Global grids of ocean tide loading displacements and more


Download the tar file of 3-D displacements   (or xz-compressed)
(renewed 2017-DEC-25 14:40 UTC)
renewed again 2018-JAN-07 20:00 UTC


Download the tar file of Tide generating potential due to ocean load (260 Mb) (or xz-compressed, 175 Mb)
Please send a note to  hgs kanelbulle chalmers dot se  if you download the tar. I will notify you of subsequent updates.



Displacements have been computed with an FFT-accelerated algorithm. This implies reduced precision with respect to site-specific calculations using the Free Ocean Loading Provider. Coastlines could not be resolved beyond the tide models' grid constant.

Use of the grids might be helpful in those cases when loading parameters are needed off-line, when maps are to illustrate a regional setting, etc.

The grid files have been derived from the ocean tide model TPXO.7.2 (Oregon State University, 2010). They are available in netCDF format. For each partial tide (of which there are 11) and component they come in pairs of amplitude (m) and phase (degrees, oceanographer convention). For example in the case of the M2 the tar contains
RADI_amp.m2  RADI_pha.m2
EAST_amp.m2  EAST_pha.m2
NRTH_amp.m2  NRTH_pha.m2
Choice fell on the TPXO.7.2 model since it has a reasonably high resolution (grid constant 0.25 deg) and thus a manageable size for distribution. The grids were computed within a few hours. At the resolution 1/16 degrees as in the case of FES2014b, each pair of fields needs 1:20 hours to compute. The tangential components are actually the result of a finite-difference operation on a scalar, potential-like field.     

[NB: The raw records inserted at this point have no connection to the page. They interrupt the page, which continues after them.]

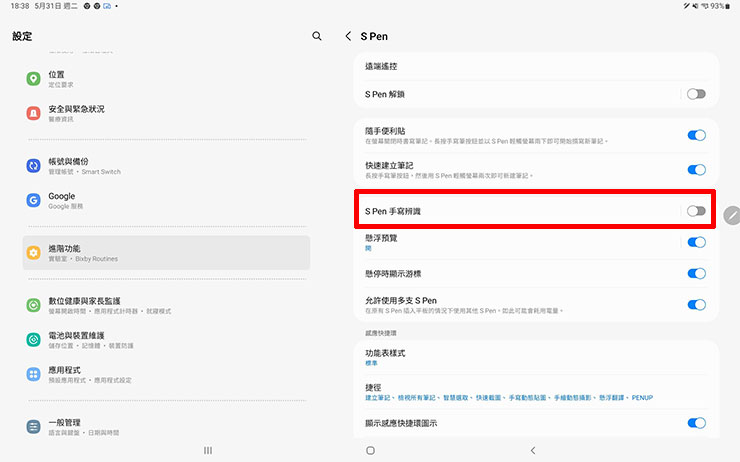Disable the 隨手便利貼 toggle
The height and width of the screenshot is (462, 740).
click(696, 135)
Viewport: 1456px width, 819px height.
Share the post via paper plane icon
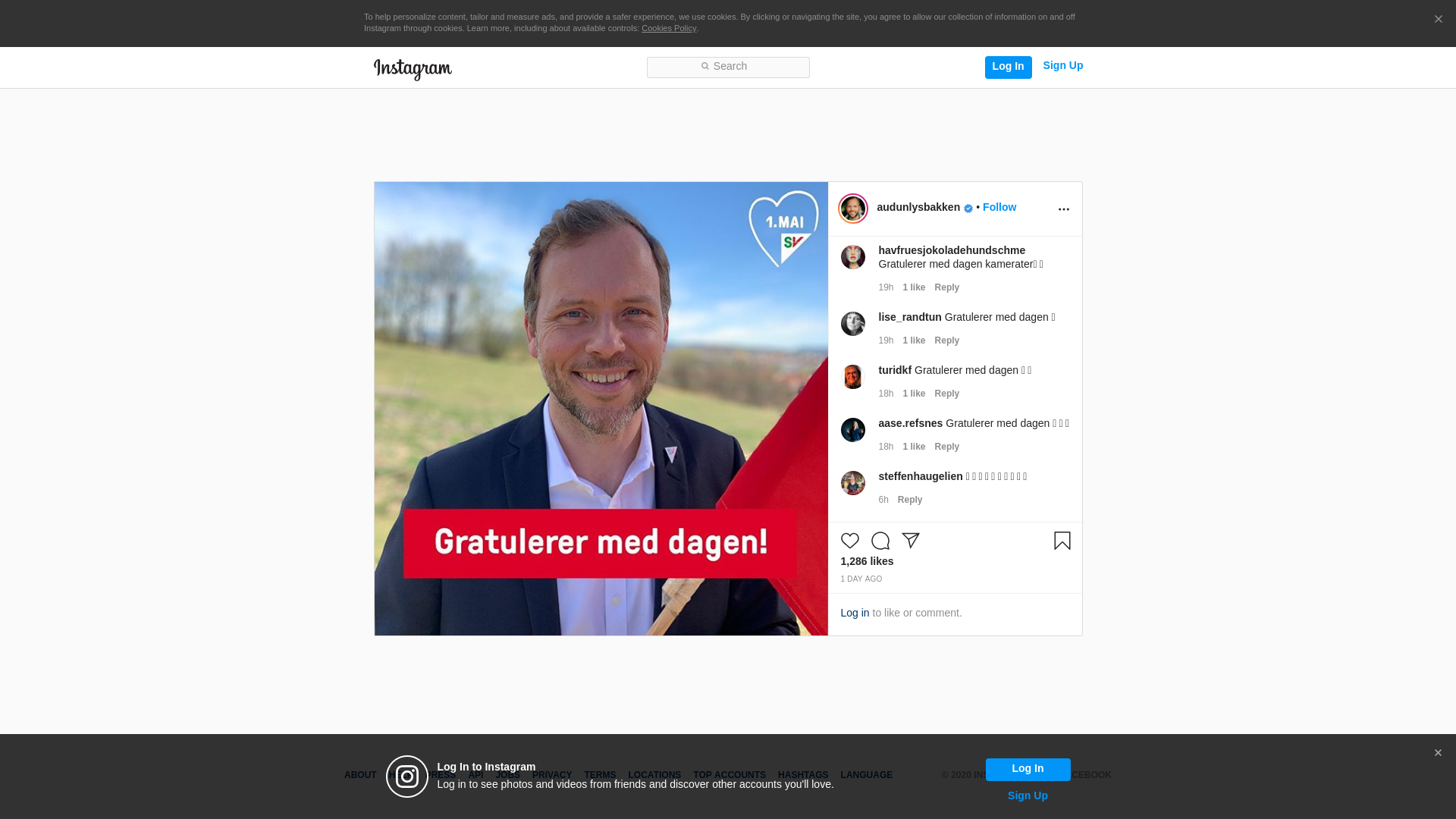click(x=910, y=541)
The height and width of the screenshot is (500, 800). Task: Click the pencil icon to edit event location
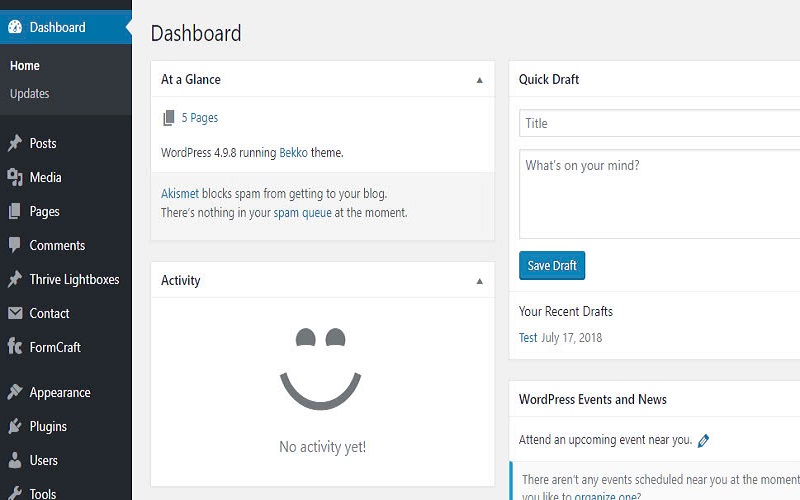[x=703, y=440]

The Greens function for the loading effects has been computed with Astyanax (Machiel S. Bos) for an anelastic, spherically symmetric earth with PREM structure.
More information on this aspect will be included soon.

Phasor plots comparing the new sets with respect to alternate ocean models and with the solutions of the Free Ocean Loading Provider have been produced for a set of 30+ critical sites, most of them located near coasts.

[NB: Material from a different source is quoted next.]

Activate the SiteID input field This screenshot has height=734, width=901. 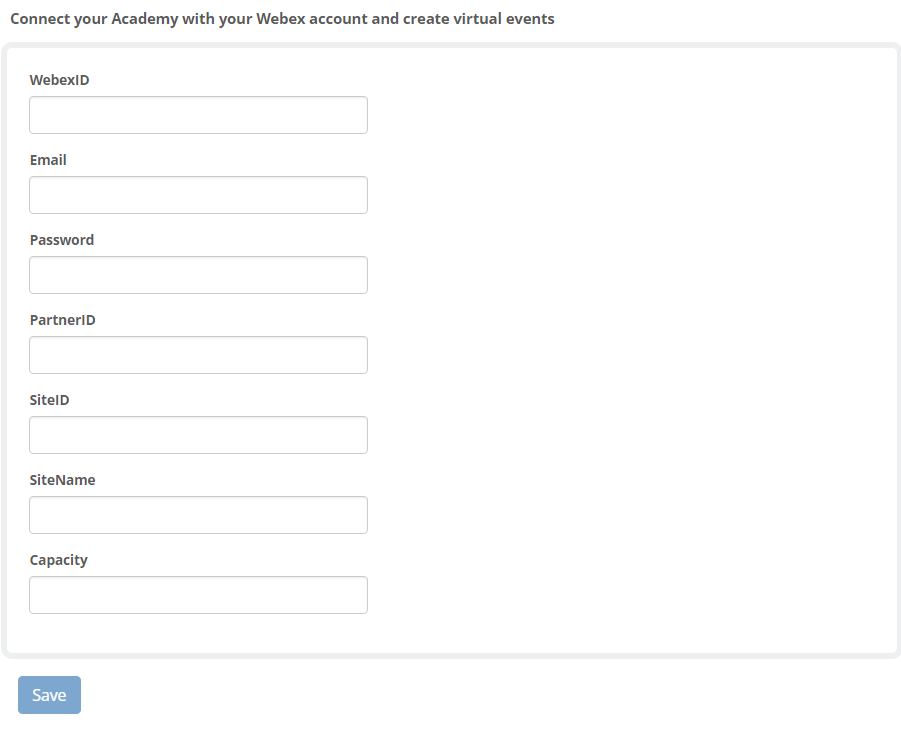197,434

The grd-files can be processed with GMT grd-utilities (Wessel et al., 2013). Use option -Rg to access the entire region and preserve the implication of global.
Interpolation to retrieve parameters at random locations, however, urges that grdmath is used to first convert from polar (amp, pha) to plane (real, imag) representation, e.g.
grdmath RADI_pha.m2 COSD RADI_amp.m2 MUL = RADI_re.m2
grdmath RADI_pha.m2 SIND RADI_amp.m2 MUL = RADI_im.m2
Then you can use grdtrack on each of the grids _re, _im
Example:
echo 11.936 57.396 | grdtrack -GRADI_re.m2 | awk '{print $3}' > ONSA-M2.re
echo 11.936 57.396 | grdtrack -GRADI_im.m2 | awk '{print $3}' > ONSA-M2.im
paste -d' ' ONSA-M2.re ONSA-M2.im | awk '{print sqrt($1**2 + $2**2), atan2($2,$1)}'
The last line prints the ocean loading coefficient for tide M2, radial displacement at site ONSA (longitude E 11.936, latitude N 57.396), namely amplitude Ua in metres and phase Up in radians.
To compute a time series,
u(t) = Ua cos(a(t) - Up)
where a(t) is the astronomical argument of the corresponding luni-solar tide at the zero-meridian. 

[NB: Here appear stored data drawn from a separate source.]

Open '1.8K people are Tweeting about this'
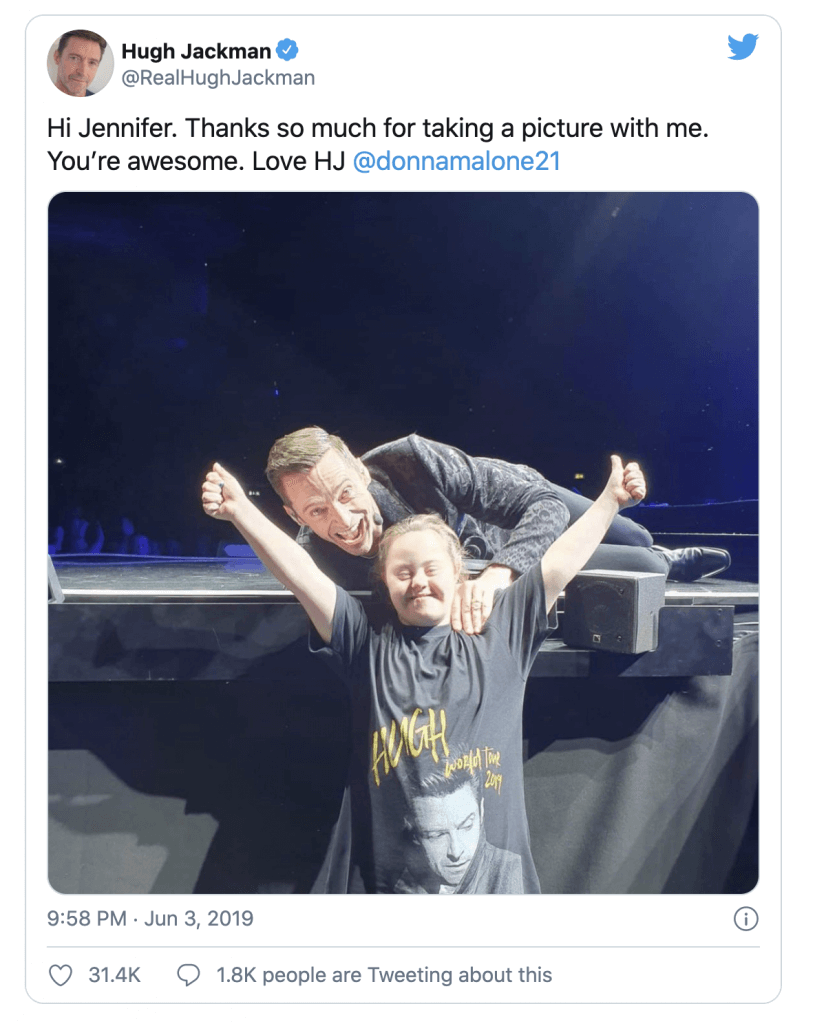The height and width of the screenshot is (1024, 815). click(384, 975)
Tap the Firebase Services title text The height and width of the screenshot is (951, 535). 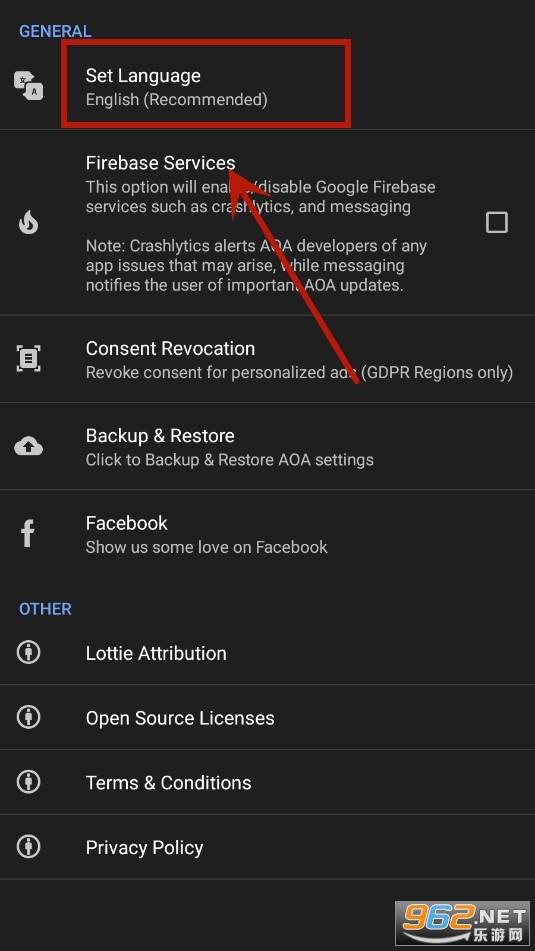(x=160, y=163)
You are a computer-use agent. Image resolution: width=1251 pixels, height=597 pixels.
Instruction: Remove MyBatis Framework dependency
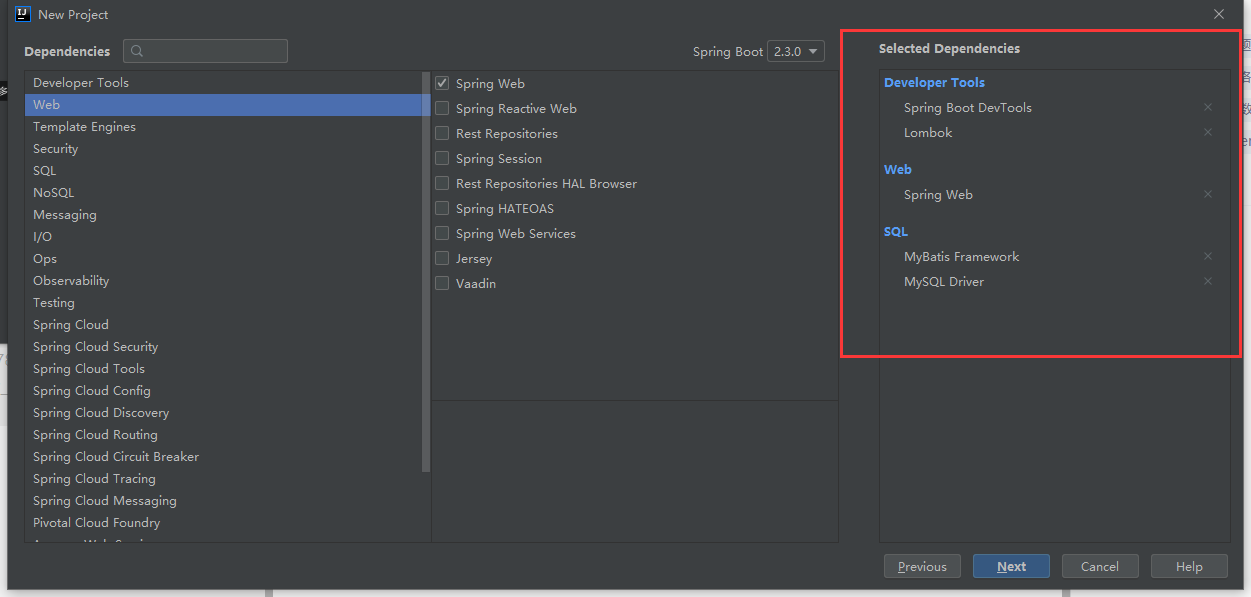[1207, 256]
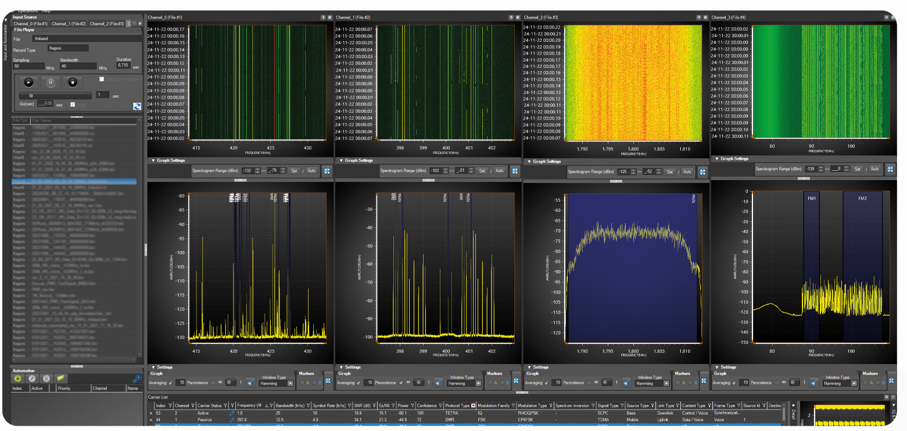Click fit-view icon in Channel_1 Graph Settings
This screenshot has height=431, width=907.
click(515, 171)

grdinfo of an amplitude file shows
RADI_amp.m2: Title: dist/RADI_amp.m2
RADI_amp.m2: Command: xyz2grd -R-180/180/-90/90 -I0.25000/0.25000 -bi -fg -Gdist/RADI_amp.m2
RADI_amp.m2: Remark:
RADI_amp.m2: Gridline node registration used
RADI_amp.m2: Grid file format: nf (# 18) GMT netCDF format (float)  (COARDS-compliant) [DEFAULT]
RADI_amp.m2: x_min:   -180.00000 x_max:    180.00000 x_inc:      0.25000 name: longitude [degrees_east] nx: 1441
RADI_amp.m2: y_min:    -90.00000 y_max:     90.00000 y_inc:      0.25000 name: latitude [degrees_north] ny: 721
RADI_amp.m2: z_min:      0.00000 z_max:      0.06277 name: z
RADI_amp.m2: scale_factor:      1.00000 add_offset:      0.00000
Note that the grid is global; thus, interpolation can succeed across the boundary at 180 degrees east/west.

Maps of the grids for tide M2 can be seen here

Radial

East

North

Tide generating potential


Reference:
    Wessel, P., W. H. F. Smith, R. Scharroo, J. F. Luis, and F. Wobbe, Generic Mapping Tools: Improved version released, EOS Trans. AGU, 94, 409-410, 2013.